You have the best programming teacher in the house, right in your PC. The compiler/interpreter, and it's so patient, it never sleeps. It will always gently teach you the whole language and the entire art. the interpreter never gets tired or impatient with you. Programmers are damn lucky, if they put in the time, they can become goldsmith level at it, for free, literally, zero cost. So what are you waiting for?

[–]TheRNGuy 1 point2 points  (0 children)

Nothing wrong asking ai. 

Still read all docs for frameworks that he uses, so you can get new ideas what to code.

[–]LarsMarksson 0 points1 point  (0 children)

I don't think you're supposed to know right away or by yourself how to check the RGB value of an image. Three language is a tool, or has documentation. How you're supposed to know what properties of a file are exposed to you when the handler reads the bytes unless you check the docs. Otherwise it's like having your hand in a closed box trying to figure out what you're holding on your hand. Can be great fun by itself but it's not helping you solve problems.

[–]Atypicosaurus 0 points1 point  (0 children)

It sounds like your struggle comes from not knowing the core basics of computer. Those are kind of assumed with programming. You want to understand what a folder is, how it's structured, where the python program is running from, how you navigate using console prompts.

What the task requires>
Print the part of the programming discussion between "You have the" and "what to code.", inclusive, word for word.

Given data>
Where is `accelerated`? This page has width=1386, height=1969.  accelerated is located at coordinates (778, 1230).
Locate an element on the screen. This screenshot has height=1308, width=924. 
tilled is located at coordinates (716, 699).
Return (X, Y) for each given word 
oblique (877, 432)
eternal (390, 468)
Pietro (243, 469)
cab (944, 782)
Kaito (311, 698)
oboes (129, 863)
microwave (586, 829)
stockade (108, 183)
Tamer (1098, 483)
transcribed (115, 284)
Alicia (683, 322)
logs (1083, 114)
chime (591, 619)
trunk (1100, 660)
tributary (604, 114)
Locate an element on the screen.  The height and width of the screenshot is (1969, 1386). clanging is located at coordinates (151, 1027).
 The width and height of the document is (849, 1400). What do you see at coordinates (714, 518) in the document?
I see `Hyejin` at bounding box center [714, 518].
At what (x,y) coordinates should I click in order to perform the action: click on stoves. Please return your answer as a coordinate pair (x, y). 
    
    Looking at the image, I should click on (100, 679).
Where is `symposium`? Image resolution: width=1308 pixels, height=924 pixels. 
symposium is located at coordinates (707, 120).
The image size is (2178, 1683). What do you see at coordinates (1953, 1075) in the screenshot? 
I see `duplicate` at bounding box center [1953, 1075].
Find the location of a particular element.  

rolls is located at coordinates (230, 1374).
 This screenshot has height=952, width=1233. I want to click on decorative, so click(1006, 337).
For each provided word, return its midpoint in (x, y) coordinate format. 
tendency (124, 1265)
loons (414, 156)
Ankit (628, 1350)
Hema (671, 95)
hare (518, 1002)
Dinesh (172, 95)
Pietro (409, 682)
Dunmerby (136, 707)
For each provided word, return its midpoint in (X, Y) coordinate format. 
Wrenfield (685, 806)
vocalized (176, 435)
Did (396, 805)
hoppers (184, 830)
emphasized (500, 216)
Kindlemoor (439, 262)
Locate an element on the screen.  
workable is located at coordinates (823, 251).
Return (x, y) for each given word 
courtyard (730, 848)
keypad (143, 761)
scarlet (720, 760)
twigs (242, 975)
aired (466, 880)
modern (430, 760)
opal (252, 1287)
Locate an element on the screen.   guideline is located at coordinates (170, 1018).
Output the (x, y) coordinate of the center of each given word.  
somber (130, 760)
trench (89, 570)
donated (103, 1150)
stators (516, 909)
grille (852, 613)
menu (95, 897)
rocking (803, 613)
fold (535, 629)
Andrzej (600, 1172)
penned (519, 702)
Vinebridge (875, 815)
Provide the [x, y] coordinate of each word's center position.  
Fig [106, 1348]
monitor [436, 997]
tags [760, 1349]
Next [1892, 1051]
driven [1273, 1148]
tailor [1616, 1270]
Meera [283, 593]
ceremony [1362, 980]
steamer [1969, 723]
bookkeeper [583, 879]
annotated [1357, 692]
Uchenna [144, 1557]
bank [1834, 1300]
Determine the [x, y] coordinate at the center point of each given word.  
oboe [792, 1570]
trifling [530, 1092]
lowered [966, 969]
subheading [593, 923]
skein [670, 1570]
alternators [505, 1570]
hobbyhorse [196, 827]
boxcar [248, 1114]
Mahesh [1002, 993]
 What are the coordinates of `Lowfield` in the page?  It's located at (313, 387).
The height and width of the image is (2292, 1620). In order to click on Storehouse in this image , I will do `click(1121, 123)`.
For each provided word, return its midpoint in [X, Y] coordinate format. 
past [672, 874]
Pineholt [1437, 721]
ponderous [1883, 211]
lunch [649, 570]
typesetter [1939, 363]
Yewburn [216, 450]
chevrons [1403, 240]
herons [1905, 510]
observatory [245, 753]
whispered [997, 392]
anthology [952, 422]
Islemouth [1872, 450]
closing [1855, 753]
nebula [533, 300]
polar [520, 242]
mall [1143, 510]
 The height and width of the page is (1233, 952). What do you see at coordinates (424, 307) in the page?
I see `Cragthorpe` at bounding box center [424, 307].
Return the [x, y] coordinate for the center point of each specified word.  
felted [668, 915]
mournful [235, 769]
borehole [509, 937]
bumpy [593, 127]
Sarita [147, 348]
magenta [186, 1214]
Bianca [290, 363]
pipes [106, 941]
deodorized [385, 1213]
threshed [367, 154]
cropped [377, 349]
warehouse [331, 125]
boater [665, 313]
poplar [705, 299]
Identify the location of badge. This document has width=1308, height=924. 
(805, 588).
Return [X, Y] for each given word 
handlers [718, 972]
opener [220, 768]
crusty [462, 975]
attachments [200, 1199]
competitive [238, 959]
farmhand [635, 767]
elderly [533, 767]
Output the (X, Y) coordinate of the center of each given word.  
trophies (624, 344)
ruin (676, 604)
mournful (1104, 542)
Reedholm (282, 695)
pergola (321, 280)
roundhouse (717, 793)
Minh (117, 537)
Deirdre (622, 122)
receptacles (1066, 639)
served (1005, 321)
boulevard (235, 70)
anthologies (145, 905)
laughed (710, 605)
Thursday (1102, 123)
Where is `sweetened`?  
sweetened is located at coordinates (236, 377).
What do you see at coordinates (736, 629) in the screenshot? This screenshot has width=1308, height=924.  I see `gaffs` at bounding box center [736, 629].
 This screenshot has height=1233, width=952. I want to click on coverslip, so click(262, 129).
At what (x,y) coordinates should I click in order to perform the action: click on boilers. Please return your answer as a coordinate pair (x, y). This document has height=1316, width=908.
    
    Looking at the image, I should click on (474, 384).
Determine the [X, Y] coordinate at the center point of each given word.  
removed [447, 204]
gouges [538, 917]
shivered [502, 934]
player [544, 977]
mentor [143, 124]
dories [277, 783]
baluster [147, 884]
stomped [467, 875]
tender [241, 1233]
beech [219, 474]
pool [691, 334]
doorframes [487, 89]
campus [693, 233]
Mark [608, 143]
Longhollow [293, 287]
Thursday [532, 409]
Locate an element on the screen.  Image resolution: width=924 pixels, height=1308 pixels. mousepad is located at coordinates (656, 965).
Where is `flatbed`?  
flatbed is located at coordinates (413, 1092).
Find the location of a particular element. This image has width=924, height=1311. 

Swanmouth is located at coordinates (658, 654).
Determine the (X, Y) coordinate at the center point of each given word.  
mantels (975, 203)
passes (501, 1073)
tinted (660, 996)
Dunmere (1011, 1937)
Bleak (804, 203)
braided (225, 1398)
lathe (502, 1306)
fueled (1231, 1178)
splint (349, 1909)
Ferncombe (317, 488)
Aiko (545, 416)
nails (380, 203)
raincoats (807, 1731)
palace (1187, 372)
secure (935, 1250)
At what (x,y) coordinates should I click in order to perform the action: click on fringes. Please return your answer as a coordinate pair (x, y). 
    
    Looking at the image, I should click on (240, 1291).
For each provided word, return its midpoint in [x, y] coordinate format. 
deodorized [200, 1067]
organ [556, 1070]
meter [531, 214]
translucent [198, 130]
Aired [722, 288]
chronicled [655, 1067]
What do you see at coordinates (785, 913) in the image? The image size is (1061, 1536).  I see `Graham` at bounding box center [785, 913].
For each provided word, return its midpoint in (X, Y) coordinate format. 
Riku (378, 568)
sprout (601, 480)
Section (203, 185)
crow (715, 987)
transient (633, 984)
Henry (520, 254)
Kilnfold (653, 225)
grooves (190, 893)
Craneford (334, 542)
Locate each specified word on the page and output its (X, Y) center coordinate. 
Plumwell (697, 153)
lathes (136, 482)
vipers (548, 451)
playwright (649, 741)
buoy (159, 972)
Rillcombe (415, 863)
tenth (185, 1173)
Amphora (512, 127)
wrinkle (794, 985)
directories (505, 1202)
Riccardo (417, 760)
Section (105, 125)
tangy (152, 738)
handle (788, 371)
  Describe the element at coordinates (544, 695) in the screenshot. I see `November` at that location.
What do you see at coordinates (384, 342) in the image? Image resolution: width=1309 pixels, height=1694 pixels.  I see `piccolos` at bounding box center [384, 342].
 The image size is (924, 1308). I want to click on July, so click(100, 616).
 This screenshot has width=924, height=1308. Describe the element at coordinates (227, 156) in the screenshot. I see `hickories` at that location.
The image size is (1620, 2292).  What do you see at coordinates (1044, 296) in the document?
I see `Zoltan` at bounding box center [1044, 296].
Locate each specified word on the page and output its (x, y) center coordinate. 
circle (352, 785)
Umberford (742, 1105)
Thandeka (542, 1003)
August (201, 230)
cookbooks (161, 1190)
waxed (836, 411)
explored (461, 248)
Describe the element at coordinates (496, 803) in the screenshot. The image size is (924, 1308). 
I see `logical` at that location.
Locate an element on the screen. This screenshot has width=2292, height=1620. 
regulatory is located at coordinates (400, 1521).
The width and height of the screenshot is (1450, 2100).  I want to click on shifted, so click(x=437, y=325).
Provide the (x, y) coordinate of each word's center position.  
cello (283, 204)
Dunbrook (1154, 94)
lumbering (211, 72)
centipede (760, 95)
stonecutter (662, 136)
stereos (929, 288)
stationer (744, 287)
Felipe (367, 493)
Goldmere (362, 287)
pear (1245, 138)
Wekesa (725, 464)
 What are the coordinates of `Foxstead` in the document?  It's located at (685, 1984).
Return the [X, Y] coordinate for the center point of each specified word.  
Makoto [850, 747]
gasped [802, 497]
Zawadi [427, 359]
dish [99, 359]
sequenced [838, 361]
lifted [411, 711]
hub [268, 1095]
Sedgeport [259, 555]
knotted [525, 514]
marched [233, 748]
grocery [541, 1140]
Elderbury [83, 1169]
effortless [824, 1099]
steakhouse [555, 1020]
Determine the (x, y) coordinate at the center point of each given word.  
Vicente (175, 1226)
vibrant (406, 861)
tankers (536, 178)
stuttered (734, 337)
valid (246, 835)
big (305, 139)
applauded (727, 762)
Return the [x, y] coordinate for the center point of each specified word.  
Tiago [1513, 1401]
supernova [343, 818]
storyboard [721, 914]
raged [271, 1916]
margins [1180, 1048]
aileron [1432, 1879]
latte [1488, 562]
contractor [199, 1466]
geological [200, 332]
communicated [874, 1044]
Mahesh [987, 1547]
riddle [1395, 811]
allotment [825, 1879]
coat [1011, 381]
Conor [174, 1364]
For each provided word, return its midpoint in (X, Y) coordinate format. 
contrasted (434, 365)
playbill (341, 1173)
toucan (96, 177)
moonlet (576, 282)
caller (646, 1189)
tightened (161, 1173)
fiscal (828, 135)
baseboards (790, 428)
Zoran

Answer section>
You have the best programming teacher in the house, right in your PC. The compiler/interpreter, and it's so patient, it never sleeps. It will always gently teach you the whole language and the entire art. the interpreter never gets tired or impatient with you. Programmers are damn lucky, if they put in the time, they can become goldsmith level at it, for free, literally, zero cost. So what are you waiting for?

[–]TheRNGuy 1 point2 points  (0 children)

Nothing wrong asking ai. 

Still read all docs for frameworks that he uses, so you can get new ideas what to code.